Brasil, con alrededor de 211 millones de habitantes, tiene ahora un producto interno bruto, medido en dólares, que equivale al 34 por ciento del total de América Latina (México, en segundo lugar, representa el 21.4). Ese peso específico provocaría que, de suscitarse un agravamiento de su situación económica, se afectase a la región. Brasil aun padece las consecuencias de su fragilidad económica, iniciada hace cinco años. Ello se muestra, entre otros indicadores, por la violencia que ya alcanza cotas elevadas: 31 homicidios por cada 100 mil habitantes (México tiene 25 por cada 100 mil).
Al deprimido panorama económico se ha sumado el desánimo social por los actos de violencia, corrupción e impunidad, de los que no parece estar a salvo ninguno de los bandos. En materia política la caída en desgracia del Partido del Trabajo ha provocado un vacío que ha generado la fragmentación política. Todo ello ha fermentado en un coctel explosivo que puede afectar a una amplia zona geográfica.
Frente a esa debacle, el candidato Bolsonaro blande su esperpento fascista, misógino y racista para clamar que su candidatura es la única salida del atolladero.
Vemos, de modo palpable, que un agudo estado de frustración e insatisfacción social, sin saludables vías de procesamiento, puede engendrar monstruos que pueden volver realidad nuestras peores pesadillas. Los electores brasileños tienen aún la oportunidad de detenerse frente a ese abismo.
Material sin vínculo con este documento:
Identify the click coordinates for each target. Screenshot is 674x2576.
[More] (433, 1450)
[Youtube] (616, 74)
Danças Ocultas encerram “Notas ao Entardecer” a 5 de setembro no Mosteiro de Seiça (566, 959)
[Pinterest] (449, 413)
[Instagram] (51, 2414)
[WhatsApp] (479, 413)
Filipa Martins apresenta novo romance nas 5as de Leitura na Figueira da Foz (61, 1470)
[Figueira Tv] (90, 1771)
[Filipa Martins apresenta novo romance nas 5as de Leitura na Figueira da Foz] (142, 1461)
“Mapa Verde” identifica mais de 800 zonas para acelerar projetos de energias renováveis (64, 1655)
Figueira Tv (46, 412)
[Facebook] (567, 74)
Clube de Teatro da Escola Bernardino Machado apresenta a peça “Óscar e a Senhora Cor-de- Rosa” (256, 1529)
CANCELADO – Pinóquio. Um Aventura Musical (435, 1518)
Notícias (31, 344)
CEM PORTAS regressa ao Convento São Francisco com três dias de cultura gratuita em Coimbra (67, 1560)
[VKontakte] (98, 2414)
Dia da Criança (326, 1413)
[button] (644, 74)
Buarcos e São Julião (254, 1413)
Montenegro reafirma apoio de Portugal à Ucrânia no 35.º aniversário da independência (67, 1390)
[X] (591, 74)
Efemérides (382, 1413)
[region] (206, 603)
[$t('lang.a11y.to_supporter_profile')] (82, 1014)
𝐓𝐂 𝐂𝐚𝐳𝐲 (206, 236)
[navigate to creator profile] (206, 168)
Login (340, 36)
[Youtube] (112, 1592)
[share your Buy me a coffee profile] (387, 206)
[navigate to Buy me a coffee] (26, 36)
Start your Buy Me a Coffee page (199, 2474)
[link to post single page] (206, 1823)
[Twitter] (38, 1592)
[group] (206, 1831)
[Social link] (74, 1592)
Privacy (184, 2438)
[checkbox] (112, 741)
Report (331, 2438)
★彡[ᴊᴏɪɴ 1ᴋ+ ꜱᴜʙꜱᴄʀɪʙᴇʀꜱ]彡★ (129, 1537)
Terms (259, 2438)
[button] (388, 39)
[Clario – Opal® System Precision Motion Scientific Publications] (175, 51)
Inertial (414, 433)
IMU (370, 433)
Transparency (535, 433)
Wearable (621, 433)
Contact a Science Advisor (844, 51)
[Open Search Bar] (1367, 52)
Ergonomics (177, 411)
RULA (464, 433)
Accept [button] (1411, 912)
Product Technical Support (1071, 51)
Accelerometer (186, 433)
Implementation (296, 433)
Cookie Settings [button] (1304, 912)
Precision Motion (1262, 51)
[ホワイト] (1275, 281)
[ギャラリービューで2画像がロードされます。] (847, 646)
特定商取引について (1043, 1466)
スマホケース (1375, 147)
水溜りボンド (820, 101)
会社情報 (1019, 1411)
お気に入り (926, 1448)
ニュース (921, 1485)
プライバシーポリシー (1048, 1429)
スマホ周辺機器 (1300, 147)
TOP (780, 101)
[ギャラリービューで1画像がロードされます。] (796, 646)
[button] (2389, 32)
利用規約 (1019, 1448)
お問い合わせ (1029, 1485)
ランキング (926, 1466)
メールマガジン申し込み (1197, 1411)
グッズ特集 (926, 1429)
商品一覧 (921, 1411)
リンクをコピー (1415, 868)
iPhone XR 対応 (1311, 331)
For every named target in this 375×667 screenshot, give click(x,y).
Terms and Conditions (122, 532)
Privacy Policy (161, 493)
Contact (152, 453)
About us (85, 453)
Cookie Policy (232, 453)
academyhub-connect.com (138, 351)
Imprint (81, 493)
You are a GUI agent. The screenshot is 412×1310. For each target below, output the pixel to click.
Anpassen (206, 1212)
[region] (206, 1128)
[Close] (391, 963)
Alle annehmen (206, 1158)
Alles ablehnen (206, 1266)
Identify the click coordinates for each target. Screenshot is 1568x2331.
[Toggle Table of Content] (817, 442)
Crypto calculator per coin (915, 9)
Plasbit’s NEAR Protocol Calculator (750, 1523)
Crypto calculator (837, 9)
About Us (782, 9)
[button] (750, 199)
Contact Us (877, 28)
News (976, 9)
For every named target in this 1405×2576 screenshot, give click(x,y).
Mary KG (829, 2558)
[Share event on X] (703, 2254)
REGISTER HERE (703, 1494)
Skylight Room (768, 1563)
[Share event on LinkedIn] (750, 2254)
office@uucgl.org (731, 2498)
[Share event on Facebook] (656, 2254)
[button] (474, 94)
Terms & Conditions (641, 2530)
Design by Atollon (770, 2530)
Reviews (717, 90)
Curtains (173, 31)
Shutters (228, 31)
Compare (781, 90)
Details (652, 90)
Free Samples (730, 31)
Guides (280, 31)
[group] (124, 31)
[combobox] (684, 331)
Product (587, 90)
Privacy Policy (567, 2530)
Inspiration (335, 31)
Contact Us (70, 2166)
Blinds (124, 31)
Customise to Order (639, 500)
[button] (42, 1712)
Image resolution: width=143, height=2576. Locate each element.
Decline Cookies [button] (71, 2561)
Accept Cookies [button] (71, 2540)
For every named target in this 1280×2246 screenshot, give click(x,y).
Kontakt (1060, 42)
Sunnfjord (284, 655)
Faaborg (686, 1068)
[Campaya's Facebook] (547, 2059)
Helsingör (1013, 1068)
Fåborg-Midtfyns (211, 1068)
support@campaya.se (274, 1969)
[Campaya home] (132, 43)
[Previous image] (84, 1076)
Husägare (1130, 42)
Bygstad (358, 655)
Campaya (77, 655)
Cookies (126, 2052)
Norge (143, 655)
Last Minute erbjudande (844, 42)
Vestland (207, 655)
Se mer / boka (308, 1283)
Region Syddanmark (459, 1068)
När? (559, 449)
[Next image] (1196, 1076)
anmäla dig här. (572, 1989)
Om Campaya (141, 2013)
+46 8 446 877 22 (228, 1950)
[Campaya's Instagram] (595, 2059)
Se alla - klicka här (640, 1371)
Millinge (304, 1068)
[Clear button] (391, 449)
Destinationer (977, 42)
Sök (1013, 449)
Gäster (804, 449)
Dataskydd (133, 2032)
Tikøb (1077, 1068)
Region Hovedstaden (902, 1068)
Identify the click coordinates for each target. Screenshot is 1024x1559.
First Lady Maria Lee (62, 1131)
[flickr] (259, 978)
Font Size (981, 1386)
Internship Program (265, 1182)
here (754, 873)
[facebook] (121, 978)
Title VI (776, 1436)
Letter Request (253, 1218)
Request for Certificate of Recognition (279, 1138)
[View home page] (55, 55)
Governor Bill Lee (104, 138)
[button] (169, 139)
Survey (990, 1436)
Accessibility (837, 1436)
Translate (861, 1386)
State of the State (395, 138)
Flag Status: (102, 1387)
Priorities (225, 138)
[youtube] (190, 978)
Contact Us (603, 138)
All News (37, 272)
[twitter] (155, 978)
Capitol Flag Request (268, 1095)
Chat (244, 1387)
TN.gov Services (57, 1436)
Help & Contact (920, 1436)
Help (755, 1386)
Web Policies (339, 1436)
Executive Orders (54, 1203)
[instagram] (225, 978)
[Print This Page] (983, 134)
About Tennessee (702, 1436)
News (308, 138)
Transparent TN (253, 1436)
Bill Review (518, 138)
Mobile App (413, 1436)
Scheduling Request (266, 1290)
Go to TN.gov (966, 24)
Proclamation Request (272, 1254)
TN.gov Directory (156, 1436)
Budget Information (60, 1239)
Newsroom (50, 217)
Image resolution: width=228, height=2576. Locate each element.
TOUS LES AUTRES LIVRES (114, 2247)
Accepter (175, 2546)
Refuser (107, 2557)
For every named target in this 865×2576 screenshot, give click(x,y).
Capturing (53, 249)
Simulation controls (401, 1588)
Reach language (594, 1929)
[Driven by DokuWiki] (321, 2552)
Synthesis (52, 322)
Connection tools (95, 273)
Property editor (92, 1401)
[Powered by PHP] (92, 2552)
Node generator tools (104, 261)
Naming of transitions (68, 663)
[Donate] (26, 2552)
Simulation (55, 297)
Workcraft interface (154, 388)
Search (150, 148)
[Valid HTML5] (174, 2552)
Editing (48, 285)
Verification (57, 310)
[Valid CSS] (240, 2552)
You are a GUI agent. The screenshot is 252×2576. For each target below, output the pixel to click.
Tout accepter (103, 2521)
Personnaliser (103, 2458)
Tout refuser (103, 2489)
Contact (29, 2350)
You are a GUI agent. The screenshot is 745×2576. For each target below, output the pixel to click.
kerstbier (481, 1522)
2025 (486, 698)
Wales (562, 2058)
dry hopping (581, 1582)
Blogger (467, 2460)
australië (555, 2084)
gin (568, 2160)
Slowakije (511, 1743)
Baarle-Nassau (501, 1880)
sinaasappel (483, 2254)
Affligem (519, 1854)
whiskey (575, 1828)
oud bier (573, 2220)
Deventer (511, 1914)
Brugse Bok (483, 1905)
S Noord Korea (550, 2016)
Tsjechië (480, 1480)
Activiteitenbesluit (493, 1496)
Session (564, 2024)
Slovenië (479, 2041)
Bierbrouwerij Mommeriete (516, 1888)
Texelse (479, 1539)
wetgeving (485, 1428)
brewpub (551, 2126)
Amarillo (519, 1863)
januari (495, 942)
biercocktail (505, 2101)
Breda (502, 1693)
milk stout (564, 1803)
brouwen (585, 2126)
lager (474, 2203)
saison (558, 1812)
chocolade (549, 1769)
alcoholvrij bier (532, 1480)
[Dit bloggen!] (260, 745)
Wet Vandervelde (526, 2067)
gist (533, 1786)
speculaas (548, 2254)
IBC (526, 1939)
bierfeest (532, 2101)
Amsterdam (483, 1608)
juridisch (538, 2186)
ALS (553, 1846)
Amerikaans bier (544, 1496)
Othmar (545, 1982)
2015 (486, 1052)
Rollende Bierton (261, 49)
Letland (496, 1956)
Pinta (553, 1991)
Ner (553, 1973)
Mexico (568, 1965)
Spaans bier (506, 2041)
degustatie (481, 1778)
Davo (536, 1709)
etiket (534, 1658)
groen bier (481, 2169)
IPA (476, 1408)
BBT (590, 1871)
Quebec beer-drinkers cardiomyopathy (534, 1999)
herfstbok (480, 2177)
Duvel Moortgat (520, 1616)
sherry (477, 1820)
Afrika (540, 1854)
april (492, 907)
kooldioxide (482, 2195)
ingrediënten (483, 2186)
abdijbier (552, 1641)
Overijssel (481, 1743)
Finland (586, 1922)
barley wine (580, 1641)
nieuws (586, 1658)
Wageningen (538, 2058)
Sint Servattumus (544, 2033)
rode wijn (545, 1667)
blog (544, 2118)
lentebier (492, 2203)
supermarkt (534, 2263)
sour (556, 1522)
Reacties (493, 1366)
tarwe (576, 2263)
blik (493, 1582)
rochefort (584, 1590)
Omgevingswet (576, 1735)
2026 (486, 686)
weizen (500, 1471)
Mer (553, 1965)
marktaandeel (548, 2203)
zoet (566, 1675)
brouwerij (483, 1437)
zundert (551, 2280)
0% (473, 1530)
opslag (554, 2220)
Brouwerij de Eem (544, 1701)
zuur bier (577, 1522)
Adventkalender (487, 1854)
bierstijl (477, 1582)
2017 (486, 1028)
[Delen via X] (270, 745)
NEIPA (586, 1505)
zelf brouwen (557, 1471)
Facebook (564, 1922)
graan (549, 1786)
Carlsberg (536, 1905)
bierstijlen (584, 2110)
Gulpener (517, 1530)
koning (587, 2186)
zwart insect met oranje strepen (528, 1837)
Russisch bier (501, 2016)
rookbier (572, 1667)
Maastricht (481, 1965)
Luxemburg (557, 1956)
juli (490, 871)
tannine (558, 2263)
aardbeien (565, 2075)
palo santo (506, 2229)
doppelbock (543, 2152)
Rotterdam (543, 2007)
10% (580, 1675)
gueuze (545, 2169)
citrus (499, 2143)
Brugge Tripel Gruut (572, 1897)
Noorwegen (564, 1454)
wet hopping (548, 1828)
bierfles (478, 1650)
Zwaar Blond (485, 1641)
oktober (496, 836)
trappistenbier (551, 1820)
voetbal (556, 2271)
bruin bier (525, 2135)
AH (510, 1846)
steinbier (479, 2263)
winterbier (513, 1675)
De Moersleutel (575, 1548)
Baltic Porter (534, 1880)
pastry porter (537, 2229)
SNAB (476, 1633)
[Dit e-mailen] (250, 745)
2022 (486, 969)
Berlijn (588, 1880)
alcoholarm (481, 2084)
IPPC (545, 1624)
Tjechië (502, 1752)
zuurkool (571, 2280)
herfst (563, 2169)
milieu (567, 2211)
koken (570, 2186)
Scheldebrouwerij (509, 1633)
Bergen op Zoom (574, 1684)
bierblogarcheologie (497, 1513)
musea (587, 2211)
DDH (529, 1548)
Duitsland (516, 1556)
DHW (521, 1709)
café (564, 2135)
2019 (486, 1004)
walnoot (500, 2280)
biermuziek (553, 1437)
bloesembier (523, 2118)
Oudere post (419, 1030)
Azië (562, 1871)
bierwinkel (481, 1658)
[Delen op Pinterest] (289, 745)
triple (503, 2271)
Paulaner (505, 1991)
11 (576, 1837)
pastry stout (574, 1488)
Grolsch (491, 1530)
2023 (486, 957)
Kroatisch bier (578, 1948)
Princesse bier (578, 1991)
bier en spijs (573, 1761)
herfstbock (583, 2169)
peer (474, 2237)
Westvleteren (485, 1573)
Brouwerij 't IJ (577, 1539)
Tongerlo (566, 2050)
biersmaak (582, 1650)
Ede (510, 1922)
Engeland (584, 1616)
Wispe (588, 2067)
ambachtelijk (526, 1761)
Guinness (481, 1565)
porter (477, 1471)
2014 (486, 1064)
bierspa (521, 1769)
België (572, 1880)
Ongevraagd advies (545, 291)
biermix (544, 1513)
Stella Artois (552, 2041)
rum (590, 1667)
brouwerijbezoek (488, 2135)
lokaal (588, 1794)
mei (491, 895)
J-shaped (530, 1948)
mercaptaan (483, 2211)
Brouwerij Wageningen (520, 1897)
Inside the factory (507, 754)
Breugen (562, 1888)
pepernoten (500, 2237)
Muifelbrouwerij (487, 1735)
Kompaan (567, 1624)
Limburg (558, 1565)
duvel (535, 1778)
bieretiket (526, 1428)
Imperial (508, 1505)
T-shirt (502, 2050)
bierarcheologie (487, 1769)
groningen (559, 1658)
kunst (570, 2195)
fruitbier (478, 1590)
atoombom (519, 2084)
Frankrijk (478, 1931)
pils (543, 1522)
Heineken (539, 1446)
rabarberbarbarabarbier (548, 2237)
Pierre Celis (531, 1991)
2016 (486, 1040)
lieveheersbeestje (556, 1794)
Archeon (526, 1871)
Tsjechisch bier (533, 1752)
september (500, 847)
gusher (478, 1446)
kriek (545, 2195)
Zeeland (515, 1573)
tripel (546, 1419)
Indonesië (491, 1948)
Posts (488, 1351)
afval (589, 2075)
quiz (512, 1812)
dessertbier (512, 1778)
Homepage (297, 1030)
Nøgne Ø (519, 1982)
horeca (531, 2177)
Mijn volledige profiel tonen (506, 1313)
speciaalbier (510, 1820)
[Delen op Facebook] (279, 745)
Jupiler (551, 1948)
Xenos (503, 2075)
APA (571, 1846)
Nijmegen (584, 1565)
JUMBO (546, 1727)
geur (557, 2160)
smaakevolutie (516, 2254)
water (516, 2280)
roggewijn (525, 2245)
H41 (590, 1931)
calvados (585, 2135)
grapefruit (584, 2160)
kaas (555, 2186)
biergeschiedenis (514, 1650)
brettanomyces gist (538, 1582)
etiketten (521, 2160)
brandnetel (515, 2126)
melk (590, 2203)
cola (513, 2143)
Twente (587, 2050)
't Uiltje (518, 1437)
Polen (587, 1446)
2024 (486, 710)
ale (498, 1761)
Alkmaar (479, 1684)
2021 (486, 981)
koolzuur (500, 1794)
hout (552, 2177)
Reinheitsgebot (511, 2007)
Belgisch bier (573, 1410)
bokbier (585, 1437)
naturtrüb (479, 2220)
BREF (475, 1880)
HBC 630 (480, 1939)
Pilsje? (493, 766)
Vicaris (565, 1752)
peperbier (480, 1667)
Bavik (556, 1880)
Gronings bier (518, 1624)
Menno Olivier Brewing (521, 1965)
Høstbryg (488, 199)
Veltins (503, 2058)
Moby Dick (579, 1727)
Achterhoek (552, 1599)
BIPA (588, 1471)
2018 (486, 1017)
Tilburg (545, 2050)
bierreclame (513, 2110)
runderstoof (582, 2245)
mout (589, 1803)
Nuestra clase política debe tomar nota de esa lección y asumir que el ejercicio responsable del poder pasa por el combate eficaz a la corrupción, la impunidad y la violencia, por dimensionar adecuadamente el cumplimiento de las expectativas de la población, por ejercer de modo prudente, responsable, y sin virulencia, los roles de gobierno o de oposición, y por la generación de políticas públicas que propicien el mejoramiento sustentable de la población en general.